Kim, who lost his own home to the devastating magma march that began in May, has been pushing for more funding to help thousands of displaced residents.

That help came Thursday after Hawaii Gov. David Ige signed a memorandum of understanding that freed up $12 million in immediate disaster relief to the island. The money covers overtime pay for police, fire, public works and civil defense personnel. It also provides funds for equipment needed for evacuations and rebuilding.

“This is an ongoing emergency and we’re in the early stages of damage assessment, but we do know that costs for overtime, equipment and materials are mounting,” Ige said. “This funding will help the county continue to protect the health, safety and welfare of area residents.”

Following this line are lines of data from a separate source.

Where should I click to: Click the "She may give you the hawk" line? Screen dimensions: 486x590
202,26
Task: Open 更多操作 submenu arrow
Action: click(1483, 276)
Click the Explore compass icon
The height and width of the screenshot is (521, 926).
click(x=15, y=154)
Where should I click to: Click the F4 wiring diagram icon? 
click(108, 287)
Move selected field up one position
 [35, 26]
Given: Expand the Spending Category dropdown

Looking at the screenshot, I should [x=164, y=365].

“This is an ongoing emergency and we’re in the early stages of damage assessment, but we do know that costs for overtime, equipment and materials are mounting.”

— Hawaii Gov. David Ige

Kim, who had previously said it would take a minimum of $5 million per mile to repair roads ravaged by Kilauea, said the $12 million will help Hawaii County “focus on the critical tasks of making life better for our people affected by the eruption.”

Ige and Kim also announced the formation of a federal, state and local task force that would develop a recovery plan for the hardest-hit communities.

“Our responsibility is to try to work with the community to rebuild out of harm’s way,” Kim said.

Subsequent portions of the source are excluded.